A debut work directed at caregivers delivers straight talk and a lot of understanding.
About 21% of adults in the United States—as many as 53 million Americans—act as caregivers for aging or disabled loved ones, according to a 2020 research report cited by Blight. This segment of the population performs a service that the author is all too familiar with. He and his wife were caregivers to his mother-in-law in their home for close to two years following brain surgery, after which she lived independently but needed assistance from health aides. The episode led Blight to start his own home care company and eventually become a caregiving consultant. These three experiences—caregiver, owner of a home care service, and consultant—uniquely qualify the author to comprehend the complex, often emotional aspects of providing care for a spouse or aging parent. The book is smartly organized into 18 brief yet highly relevant chapters, each addressing an aspect of caregiving. At the close of every chapter, questions are included for reflection. Rather than attempt to create a manual, the author shares salient observations about caregiving from a very personal perspective. Often, he exposes the changing roles and conflicting emotions associated with caregiving, expressing feelings that may be uncomfortable but are widespread among practitioners. He writes, for example, “When the mother who cared for you becomes dependent upon care by you, the change can be unexpectedly difficult to comprehend and accept.” He references a study by two researchers that helps explain this “role identity conflict,” offering helpful suggestions for how to cope with such a common situation.

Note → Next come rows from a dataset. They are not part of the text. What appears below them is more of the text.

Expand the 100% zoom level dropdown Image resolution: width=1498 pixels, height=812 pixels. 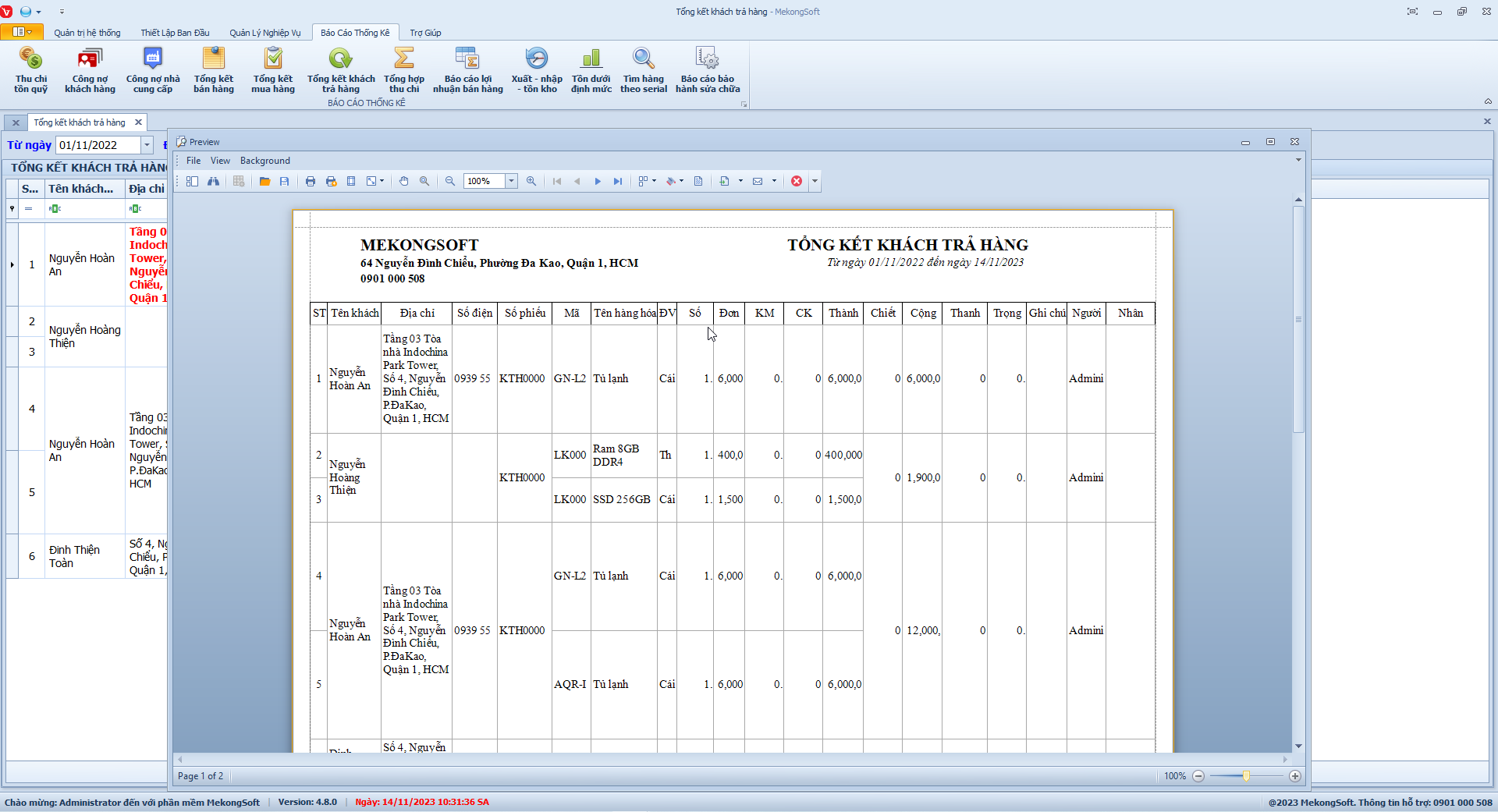pos(512,181)
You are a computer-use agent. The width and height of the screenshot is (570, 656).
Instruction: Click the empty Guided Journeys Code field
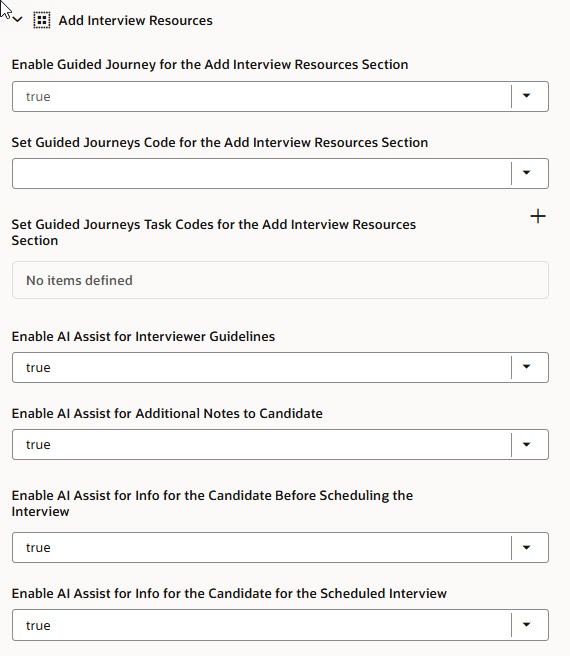click(x=262, y=173)
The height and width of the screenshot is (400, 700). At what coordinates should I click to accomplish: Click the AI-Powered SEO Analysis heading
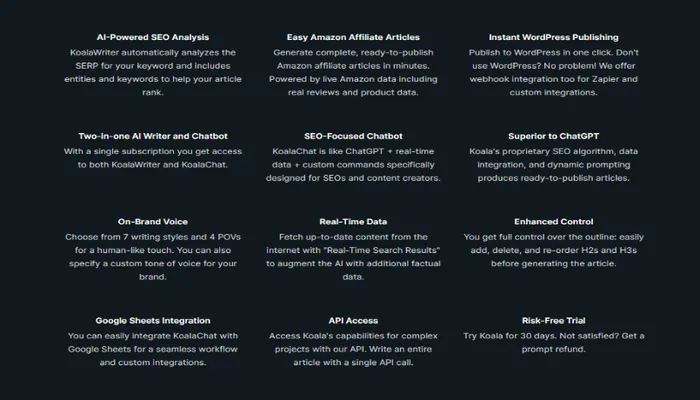coord(152,37)
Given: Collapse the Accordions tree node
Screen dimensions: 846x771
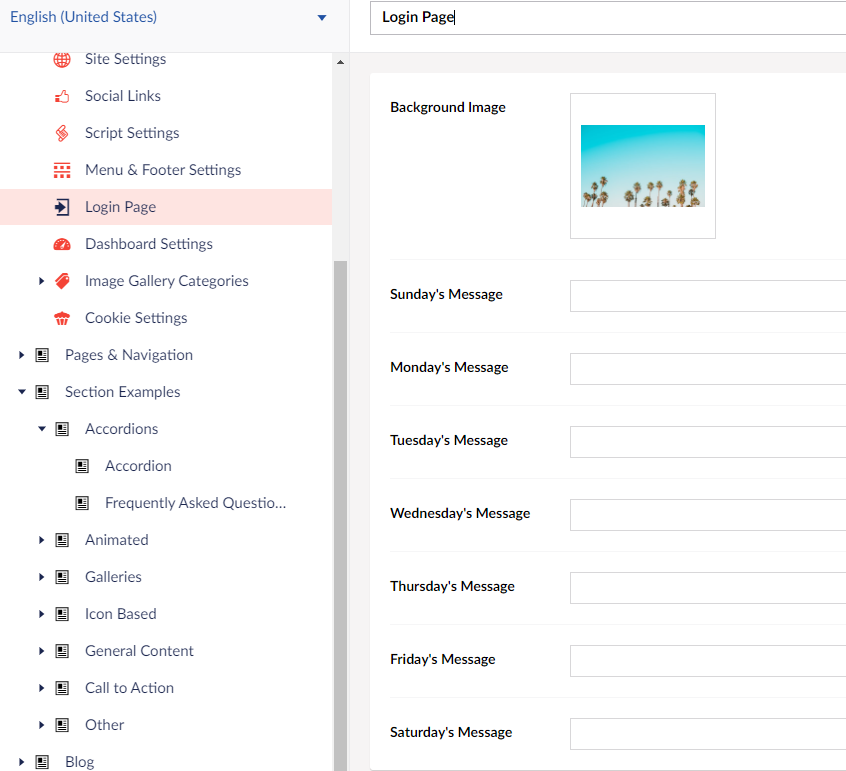Looking at the screenshot, I should [42, 429].
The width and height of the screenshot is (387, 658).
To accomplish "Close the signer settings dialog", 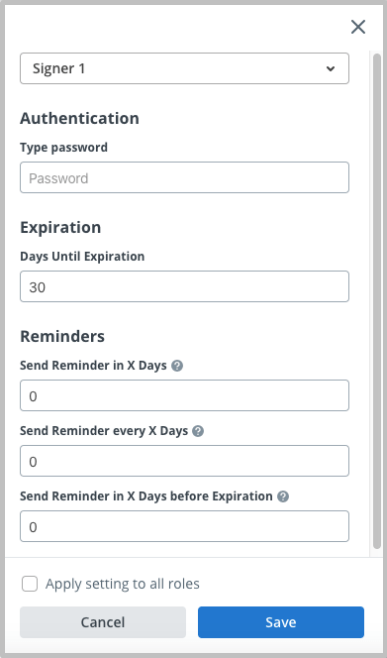I will [358, 27].
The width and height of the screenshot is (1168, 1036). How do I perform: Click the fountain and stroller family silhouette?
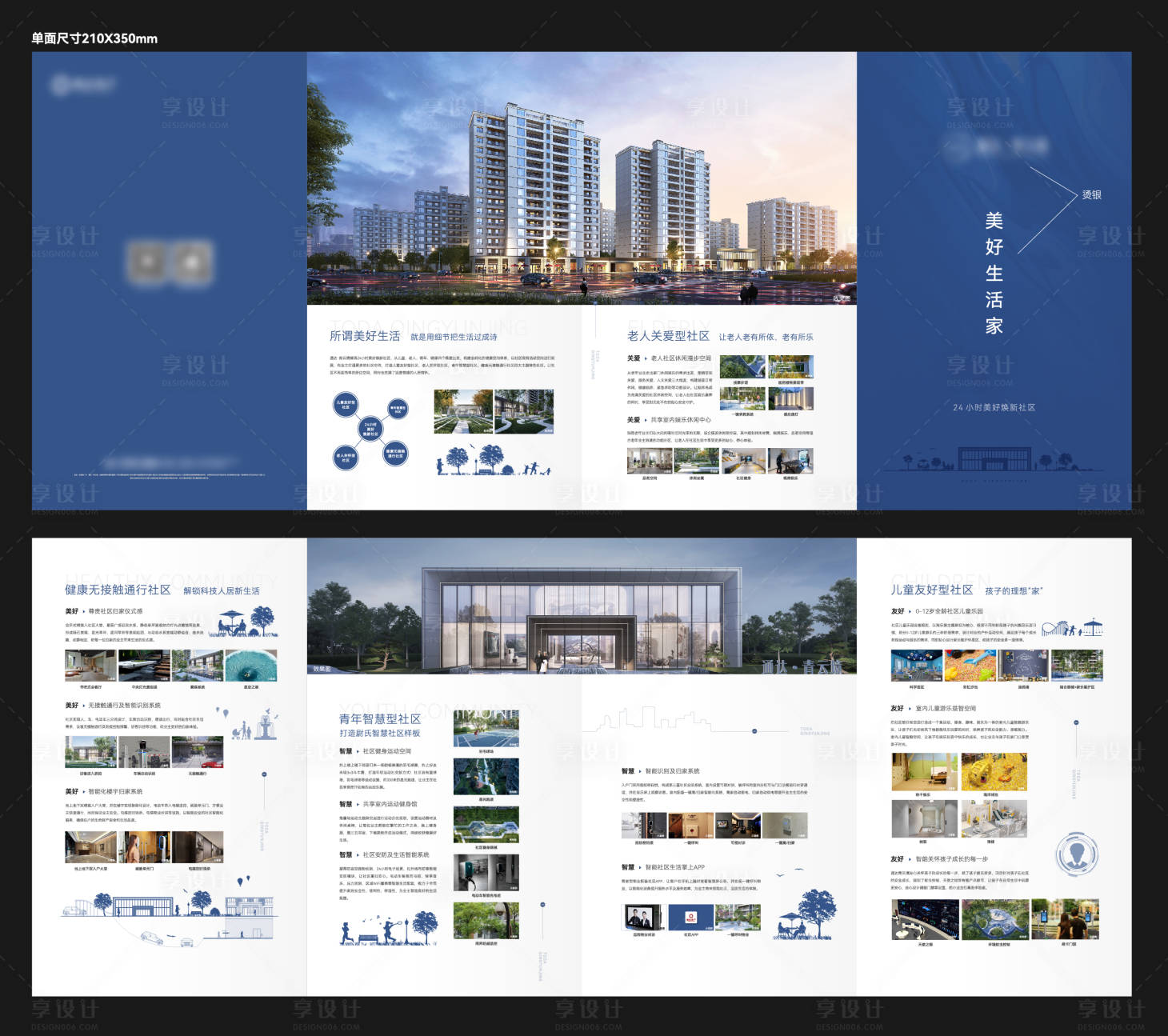click(x=250, y=726)
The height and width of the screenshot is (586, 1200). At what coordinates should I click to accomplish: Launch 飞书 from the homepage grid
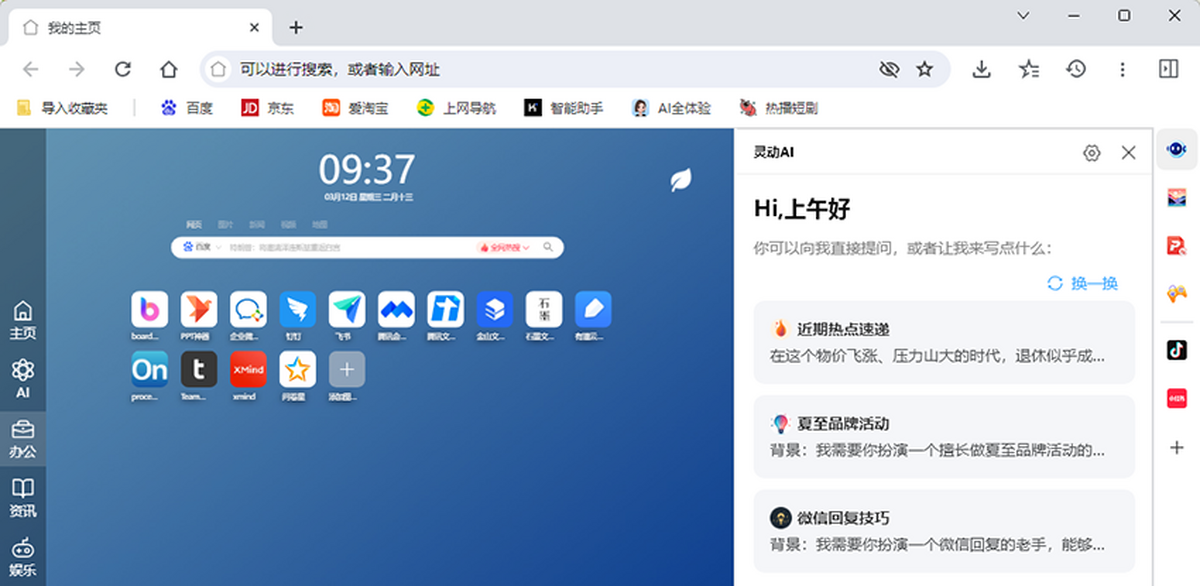tap(345, 310)
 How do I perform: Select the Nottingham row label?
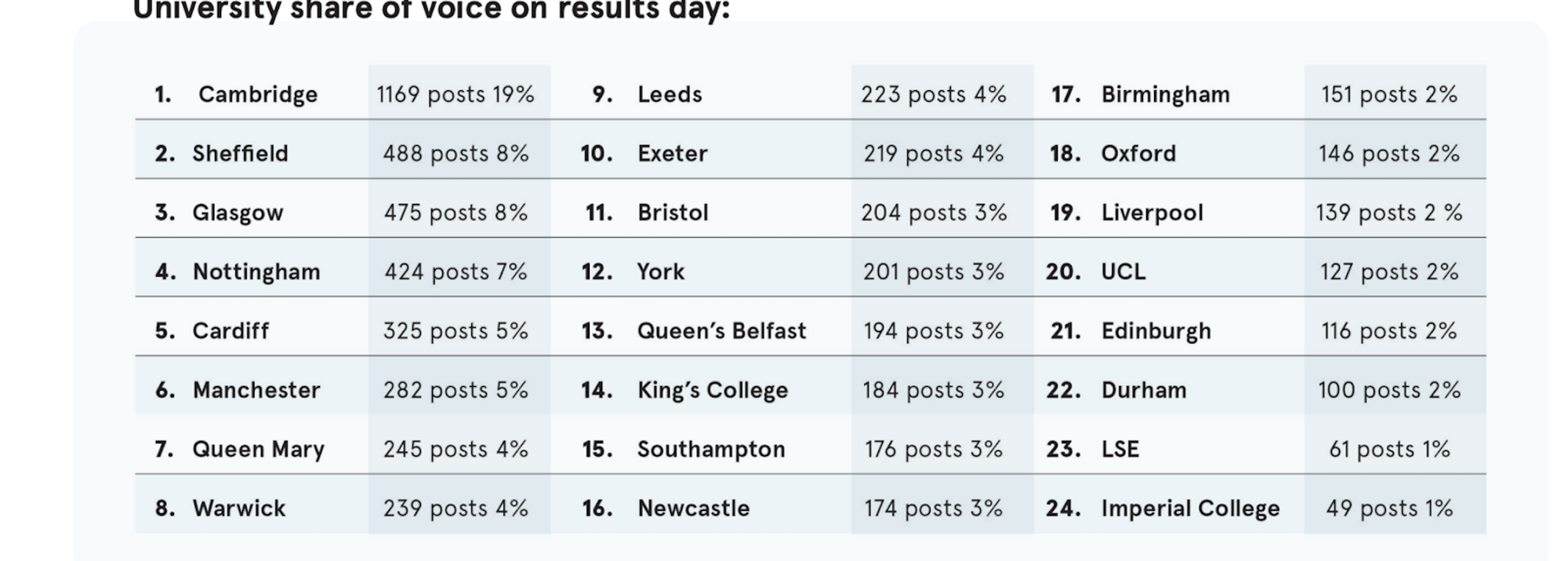pos(256,271)
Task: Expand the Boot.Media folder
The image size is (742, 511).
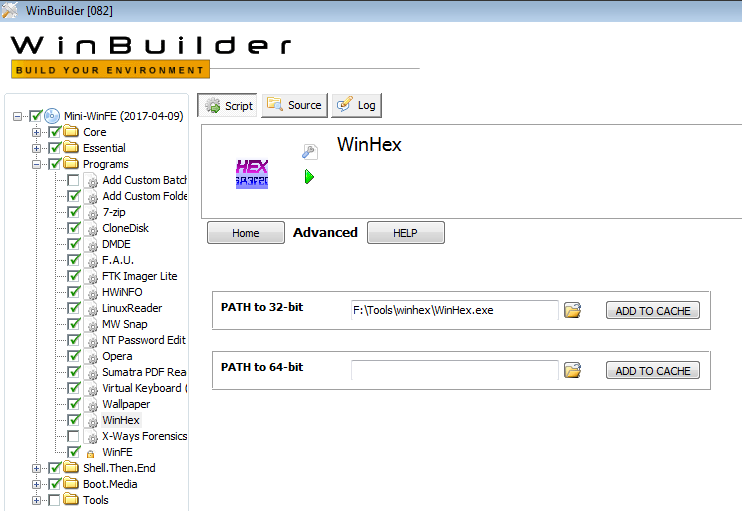Action: click(x=37, y=484)
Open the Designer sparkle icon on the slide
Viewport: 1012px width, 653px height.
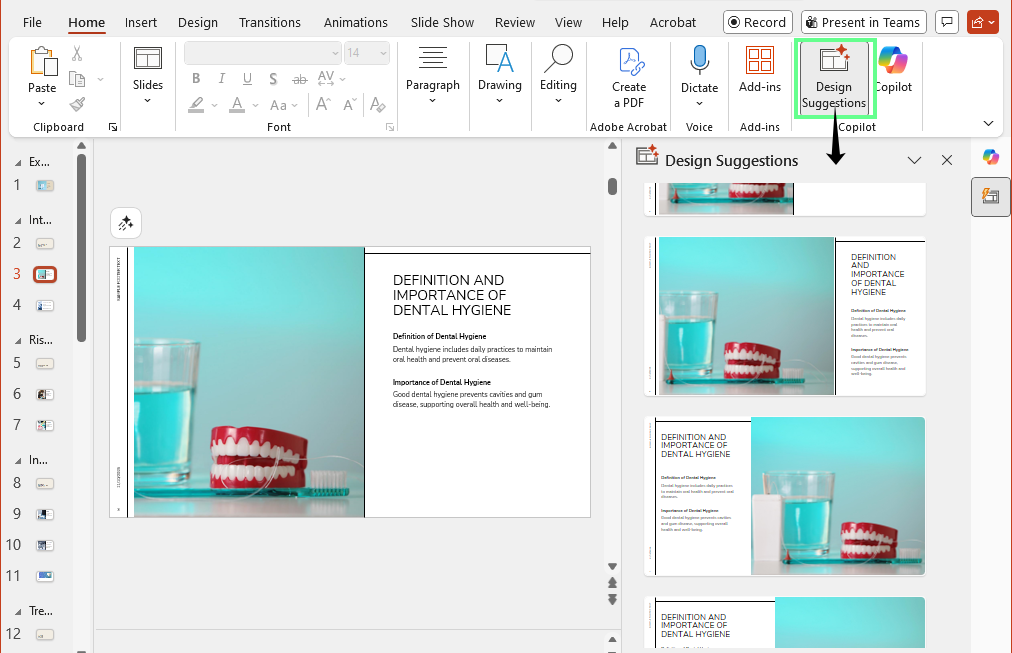coord(126,222)

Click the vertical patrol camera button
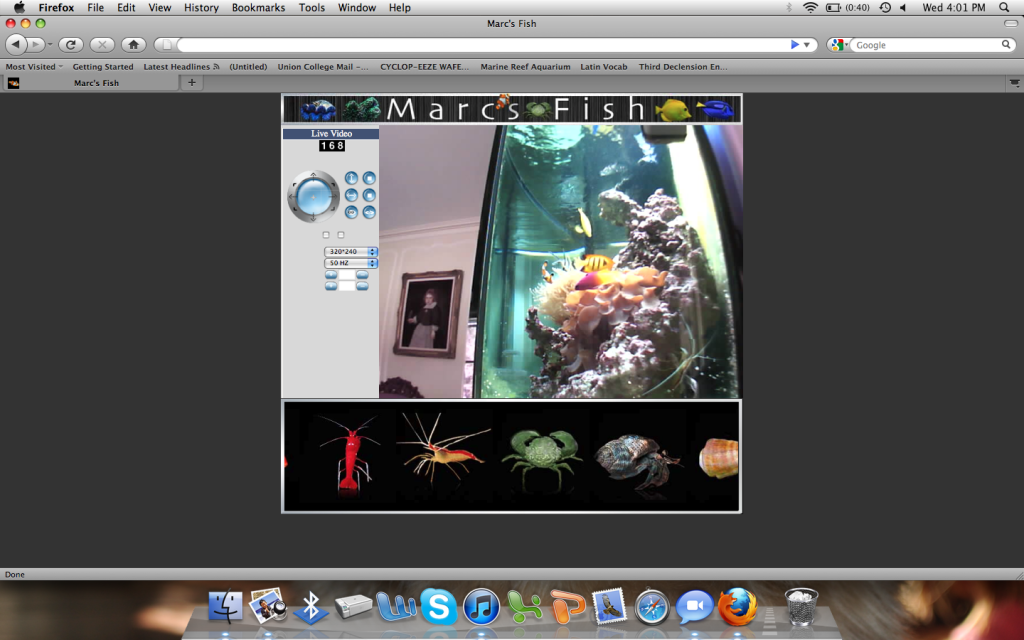coord(351,178)
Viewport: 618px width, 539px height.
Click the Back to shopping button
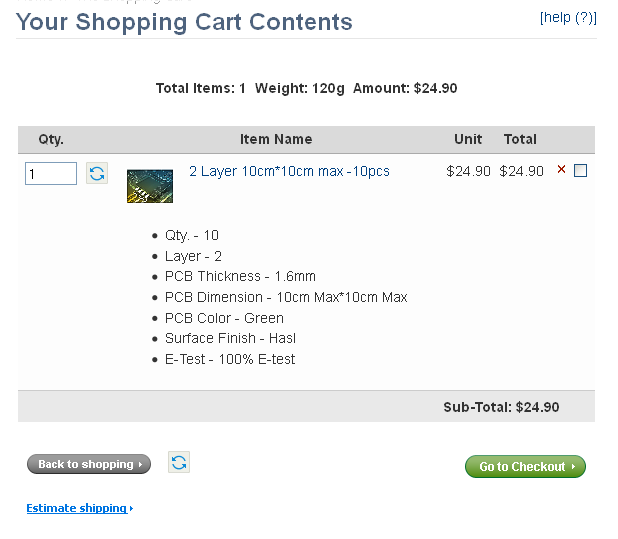click(89, 464)
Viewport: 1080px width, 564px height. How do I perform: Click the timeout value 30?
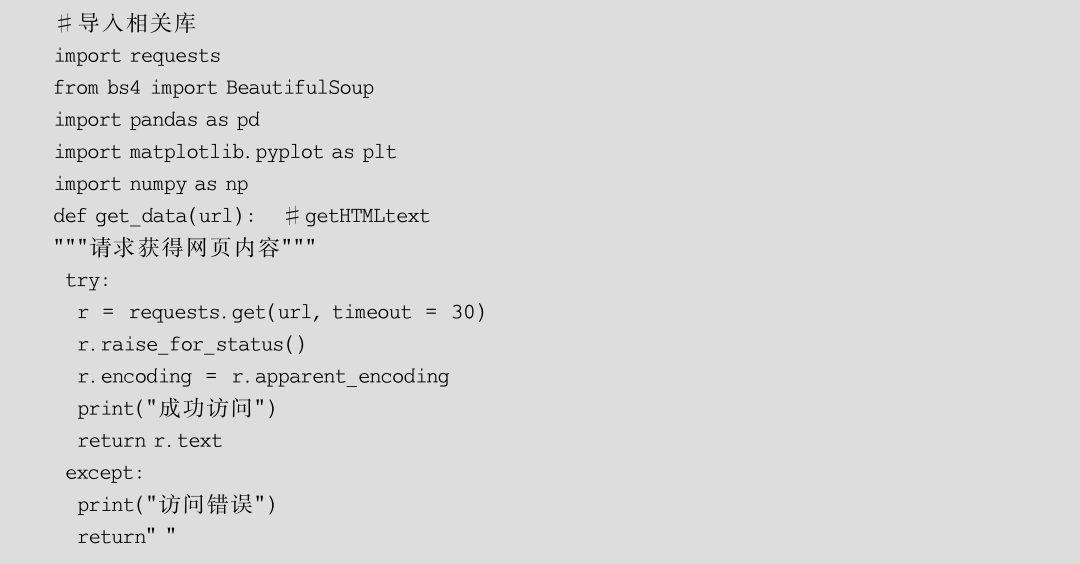tap(464, 313)
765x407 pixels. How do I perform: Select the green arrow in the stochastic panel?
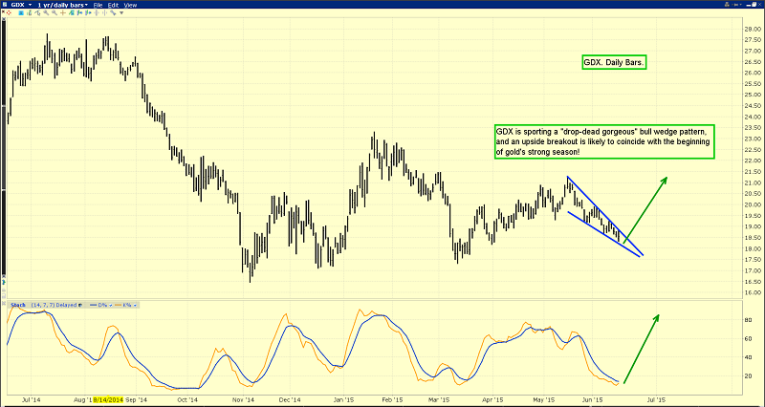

Blight also deftly discusses the complex dynamic if the caregiver and the receiver have “an imperfect relationship.” In this case, caregivers “need to decide how much they can tolerate and then set boundaries with the care receiver.” Throughout the book, the author brings up thorny, challenging issues and then applies his experience in proposing mechanisms to deal with them. In writing about time management, for example, he acknowledges that caregivers often need to adjust their schedules to meet receivers’ needs. He then suggests six time-management strategies to handle this reality. When he points to “compassion fatigue,” a condition that occurs when caregivers get worn out, he lists 10 “stress-reduction tips” for them to follow. Blight diligently covers many aspects of how caregiving affects both parties, such as the impact on other members of the family, the problems of juggling caregiving and work, the pros and cons of hiring outside assistance, the discomfort surrounding ministering to an aging body, the demands of coping with dementia, and more. Blight writes in a conversational, informal style. He demonstrates a keen understanding of the entire spectrum of caregiving and uses pertinent examples. He continuously reassures the caregiver, especially when he talks about the “rewards” of the role. In this respect, Blight is both educator and cheerleader. His intimate knowledge of caregiving—how it affects the two principals—makes this a valuable resource.
Candid, compassionate, and comforting caregiving advice.